Following failure of first-line docetaxel, the optimal sequencing of new agents (abiraterone, enzalutamide, cabazitaxel) for metastatic castration-resistant prostate cancer (CRPC) is unknown. We generally prefer cabazitaxel as the second-line agent, but others may choose either abiraterone or enzalutamide due to adverse effects associated with cabazitaxel.
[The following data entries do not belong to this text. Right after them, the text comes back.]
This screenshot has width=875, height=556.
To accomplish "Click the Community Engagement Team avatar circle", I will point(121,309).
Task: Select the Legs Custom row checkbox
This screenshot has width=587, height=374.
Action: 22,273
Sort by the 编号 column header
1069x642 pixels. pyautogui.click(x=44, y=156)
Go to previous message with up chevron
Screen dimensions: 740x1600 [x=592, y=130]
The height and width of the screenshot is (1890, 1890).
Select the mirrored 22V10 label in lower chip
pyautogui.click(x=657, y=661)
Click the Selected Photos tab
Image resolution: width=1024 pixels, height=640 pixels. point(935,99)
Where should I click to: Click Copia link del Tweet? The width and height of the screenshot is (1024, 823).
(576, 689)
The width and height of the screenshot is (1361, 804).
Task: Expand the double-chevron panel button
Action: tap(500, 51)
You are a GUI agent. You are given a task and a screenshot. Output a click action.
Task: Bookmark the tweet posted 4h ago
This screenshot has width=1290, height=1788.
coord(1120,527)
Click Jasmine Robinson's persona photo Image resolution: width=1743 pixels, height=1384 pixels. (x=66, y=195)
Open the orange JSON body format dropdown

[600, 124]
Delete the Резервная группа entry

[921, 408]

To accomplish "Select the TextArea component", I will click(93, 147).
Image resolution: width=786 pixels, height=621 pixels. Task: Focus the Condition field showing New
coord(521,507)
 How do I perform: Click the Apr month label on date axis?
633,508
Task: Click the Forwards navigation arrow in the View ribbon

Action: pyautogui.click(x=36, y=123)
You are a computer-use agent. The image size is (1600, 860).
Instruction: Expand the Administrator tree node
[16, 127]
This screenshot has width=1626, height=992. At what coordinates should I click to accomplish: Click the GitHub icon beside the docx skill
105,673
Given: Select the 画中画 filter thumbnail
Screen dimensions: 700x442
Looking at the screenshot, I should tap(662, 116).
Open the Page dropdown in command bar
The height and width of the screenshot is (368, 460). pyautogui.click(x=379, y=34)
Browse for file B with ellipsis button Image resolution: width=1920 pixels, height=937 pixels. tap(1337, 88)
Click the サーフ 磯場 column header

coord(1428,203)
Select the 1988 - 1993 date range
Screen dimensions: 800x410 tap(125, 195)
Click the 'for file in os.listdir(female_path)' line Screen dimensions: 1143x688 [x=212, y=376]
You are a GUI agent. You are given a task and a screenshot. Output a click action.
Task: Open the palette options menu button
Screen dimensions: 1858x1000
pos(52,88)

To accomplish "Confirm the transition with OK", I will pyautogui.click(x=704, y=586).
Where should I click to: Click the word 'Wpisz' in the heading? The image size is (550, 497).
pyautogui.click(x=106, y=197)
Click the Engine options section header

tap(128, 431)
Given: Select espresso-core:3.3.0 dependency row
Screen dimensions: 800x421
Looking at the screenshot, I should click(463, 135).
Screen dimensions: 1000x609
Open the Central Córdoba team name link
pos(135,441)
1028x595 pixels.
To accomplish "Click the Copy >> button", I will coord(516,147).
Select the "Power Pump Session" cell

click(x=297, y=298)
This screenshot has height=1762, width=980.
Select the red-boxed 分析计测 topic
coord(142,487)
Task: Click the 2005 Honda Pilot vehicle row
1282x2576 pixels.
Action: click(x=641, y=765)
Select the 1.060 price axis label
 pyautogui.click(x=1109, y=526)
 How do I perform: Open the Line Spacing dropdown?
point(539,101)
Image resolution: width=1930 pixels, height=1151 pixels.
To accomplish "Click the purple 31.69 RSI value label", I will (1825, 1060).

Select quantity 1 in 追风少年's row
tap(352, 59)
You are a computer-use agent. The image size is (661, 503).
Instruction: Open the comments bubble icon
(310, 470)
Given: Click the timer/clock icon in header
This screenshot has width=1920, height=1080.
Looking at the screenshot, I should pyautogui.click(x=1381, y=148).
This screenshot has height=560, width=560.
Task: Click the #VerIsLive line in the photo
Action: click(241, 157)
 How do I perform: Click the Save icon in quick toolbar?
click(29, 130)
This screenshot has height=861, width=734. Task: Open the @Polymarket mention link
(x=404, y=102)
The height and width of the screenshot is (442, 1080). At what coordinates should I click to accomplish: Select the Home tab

For patients who fail second-line therapy with abiraterone or enzalutamide, however, the phase III CARD trial found that third-line cabazitaxel was superior to the alternative inhibitor (abiraterone or enzalutamide) for overall and progression-free survival as well as biochemical and radiographic response rates [4]. Adverse events grade >=3 occurred in a similar percentage of patients in either group, although some were more frequent with cabazitaxel (asthenia/fatigue, diarrhea, peripheral neuropathy, and febrile neutropenia). These findings confirm that the chance of achieving disease control is low after treatment failure on abiraterone or enzalutamide when the alternative inhibitor is used for third-line therapy, and that cabazitaxel is preferred in this setting, despite its greater toxicity.

 

HPV status and outcomes in nonoropharyngeal SCC of the head and neck

Patients with human papilloma virus (HPV)-positive squamous cell carcinoma (SCC) of the oropharynx have improved prognoses and treatment outcomes relative to those with HPV-negative SCC of the head and neck. However, outcomes for those with HPV-positive SCC involving nonoropharyngeal (non-OP) sites were previously unclear. In an observational study of approximately 25,000 patients with SCC of the head and neck, HPV positivity was associated with improved overall survival for certain non-OP sites, including the hypopharynx, oral cavity, and larynx [5]. Although current treatment regimens for SCC of the head and neck are not determined by HPV status, clinical trials are exploring whether less intensive regimens will be effective for those with HPV-positive disease. While these data suggest a favorable prognosis for patients with HPV-associated head and neck cancer of non-OP sites, further studies are needed before changing treatment practice.

 

1. Bowlus CL, Lim JK, Lindor KD. AGA Clinical Practice Update on Surveillance for Hepatobiliary Cancers in Patients With Primary Sclerosing Cholangitis: Expert Review. Clin Gastroenterol Hepatol 2019; 17:2416.

 

2. Deshmukh AA, Suk R, Shiels MS, et al. Recent trends in squamous cell carcinoma of the anus incidence and mortality in the United States, 2001-2015. J Natl Cancer Inst 2019.

 

3. Coleman RL, Spirtos NM, Enserro D, et al. Secondary Surgical Cytoreduction for Recurrent Ovarian Cancer. N Engl J Med 2019; 381:1929.

 

4. de Wit R, de Bono J, Sternberg CN, et al. Cabazitaxel versus Abiraterone or Enzalutamide in Metastatic Prostate Cancer. N Engl J Med 2019.

 

5. Tian S, Switchenko JM, Jhaveri J, et al. Survival outcomes by high-risk human papillomavirus status in nonoropharyngeal head and neck squamous cell carcinomas: A propensity-scored analysis of the National Cancer Data Base. Cancer 2019; 125:2782.